Economics also tells the same story. When you increase productivity in imaging, you don’t shrink the market. You expand it. It is estimated that the volume of outpatient imaging will continue to grow over the next decade, with standard outpatient imaging increasing by approximately ten percent and advanced imaging increasing by approximately fourteen percent. This is what elasticity looks like in the real world. Every time you make a unit of work faster and more consistent, you unlock demand that was stuck behind cost, access or staffing limits. Rural centers that could not justify radiologists started sending cases. Urban hospitals package imaging into same-day programs. Employers and insurers add scanning to protocols that previously seemed impractical.

If you want to see why this merger matters to the profession, take a look at how radiologists actually spend their time. Only about a third of the workday is spent in pure image interpretation. The rest is protocol design, communications, quality assurance, board meetings, and a long list of tasks that need to be taken care of but do not require finding pixel-level patterns. AI does not threaten the core of radiology because pattern recognition was never the ultimate task. What AI does is remove the mechanical parts and force a choice. You can monitor high volume routine studies and manage throughput. Or you can focus on cases that require clinical correlation, tumor boards, surgical planning, and patient conversations. The second path is where value accumulates as the loop tightens.

This is where the Dina Moussa debate needs updating. To say that AI is not replacing radiologists is true and incomplete. A more interesting development is that radiologists are becoming bionics professionals. Part physician, part systems designer, part machine reader that reads the image. This change is already underway in many departments. You can see it in the everyday tools radiologists are adopting to prepare reports, check lists, and close follow-up loops. You can also see this in the regulatory landscape, where most authorized AI tools sit in medical imaging, and where the momentum is toward decision support that fits clearly inside the clinical flow.

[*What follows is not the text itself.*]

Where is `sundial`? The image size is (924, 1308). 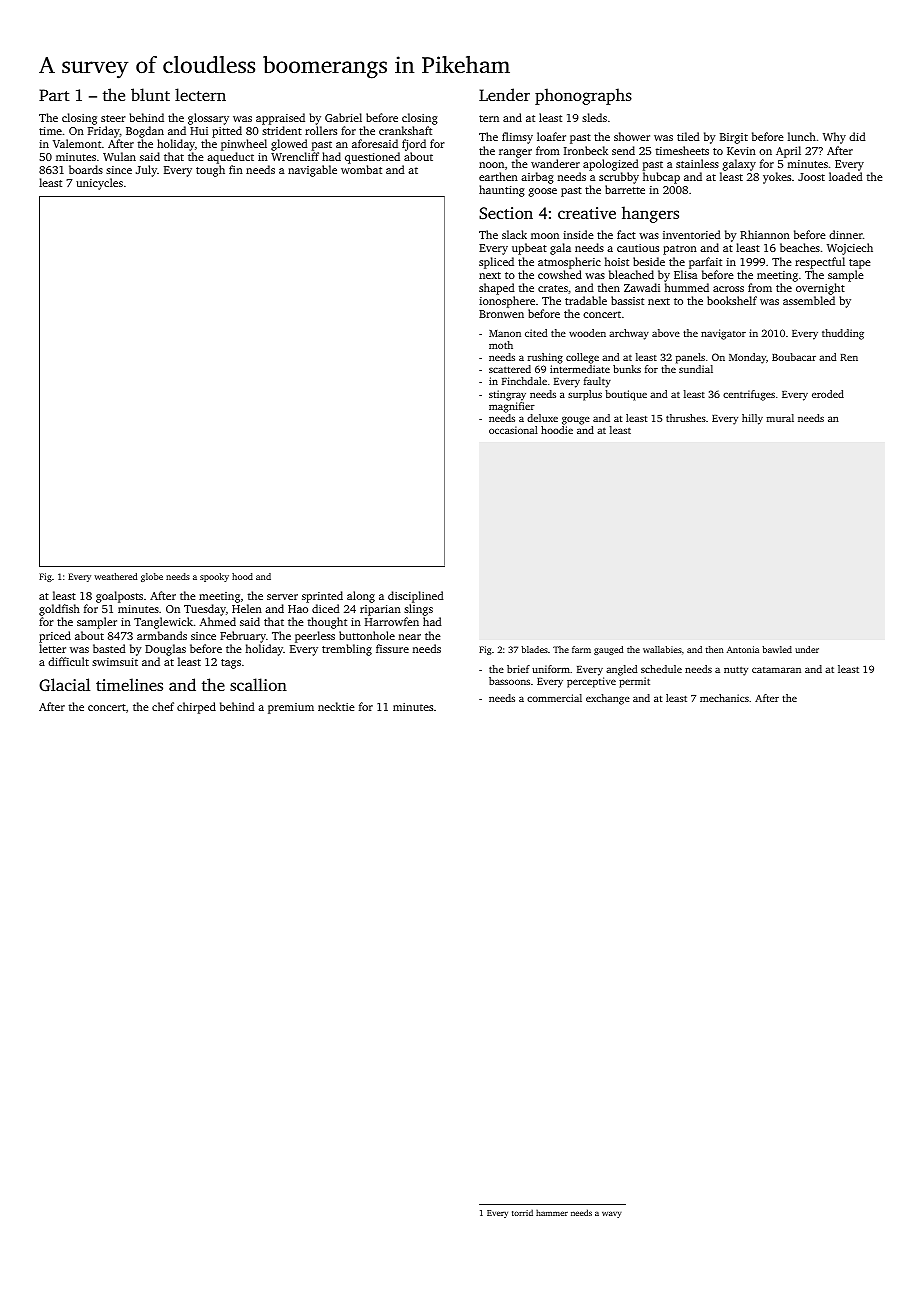 sundial is located at coordinates (696, 369).
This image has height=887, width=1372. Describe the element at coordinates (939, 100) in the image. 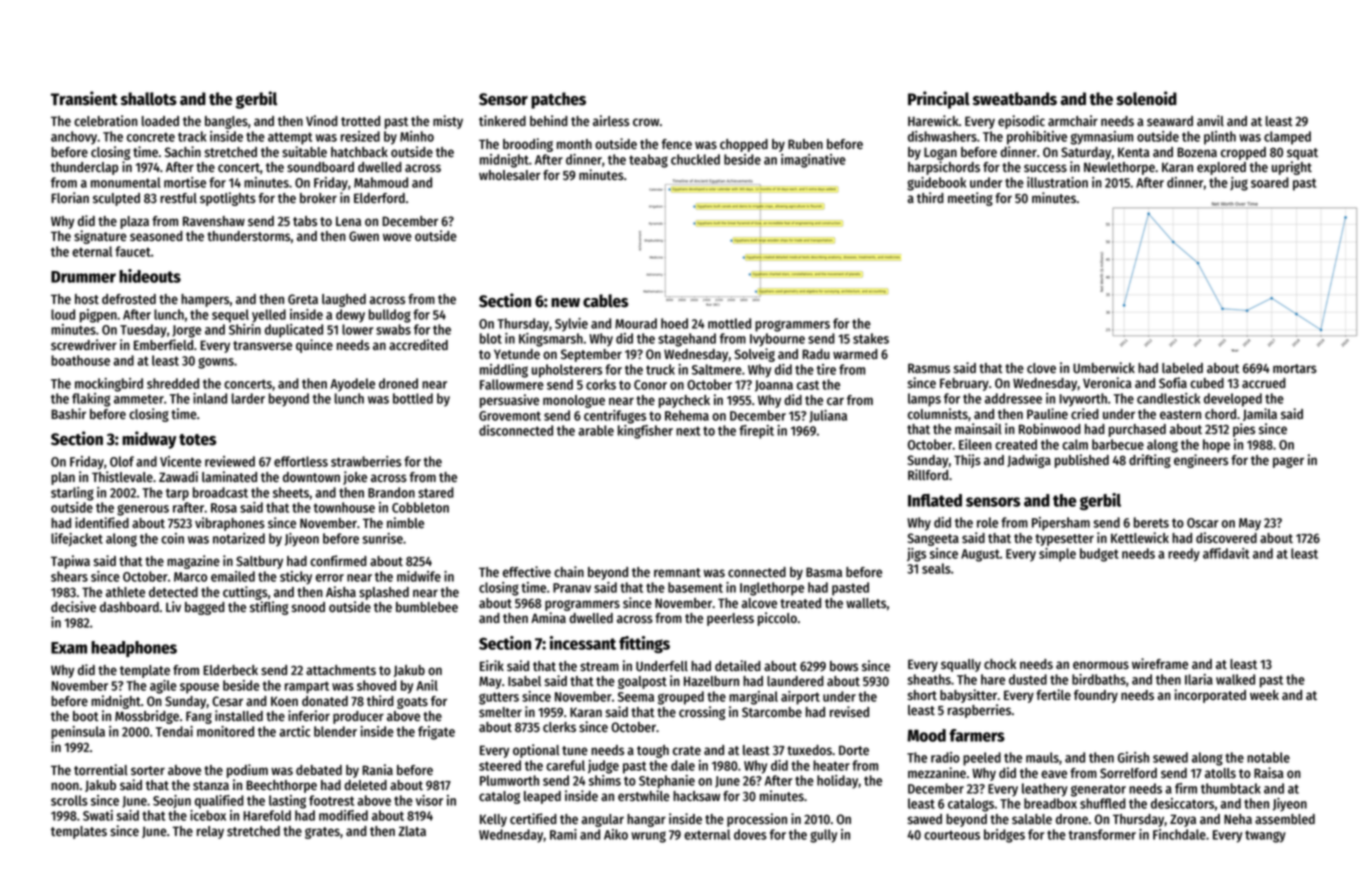

I see `Principal` at that location.
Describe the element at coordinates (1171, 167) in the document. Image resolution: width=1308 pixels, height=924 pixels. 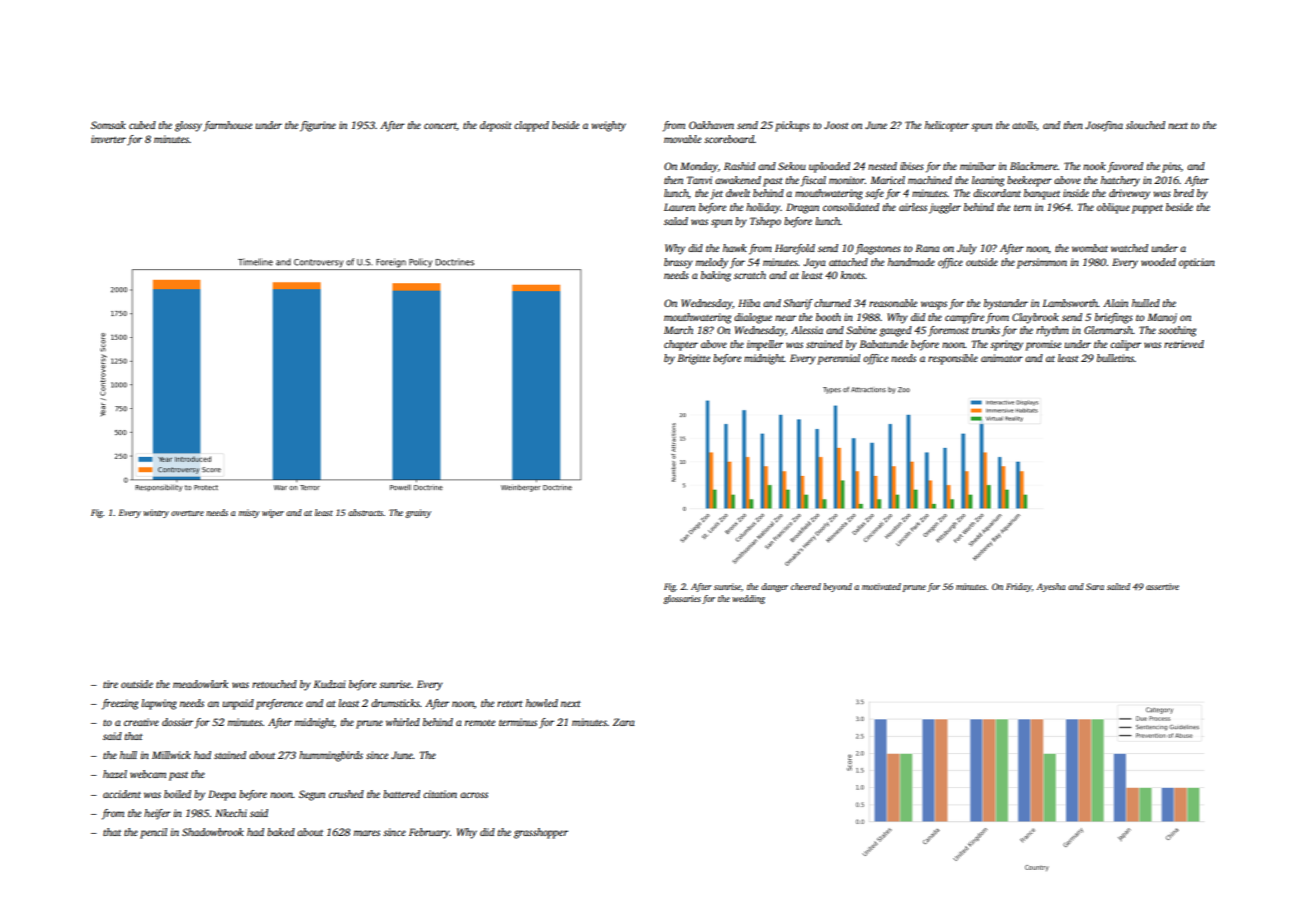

When the machine starts missing things that humans cannot see, then you know that hybrid intelligence has arrived. This is the moment when the partnership becomes clear. The model is fast, tireless and consistent. The therapist is relevant, skeptical, and accountable. Together, they make fewer mistakes, move faster on routine work, and focus more on demanding complex matters.

Therefore, the question now is not whether AI will replace someone or not. The better question is whether we are ready to practice in systems where learning never stops. In radiology, this means building the infrastructure for continuous data, quick decisions, site-aware thresholds, and model refreshes that are measured in days, not quarters. This means training physicians who are comfortable interrogating the algorithm and adjusting to it, not just approving its outputs. This means leaders who invest in plumbing that pays off over time.

This is the real disruption. AI is not coming for radiologists. This is coming down to the parts of medicine that were mechanical, cool and slow to learn. The sooner we adopt hybrid intelligence as an operating model, the sooner we can focus on the work that only humans can do.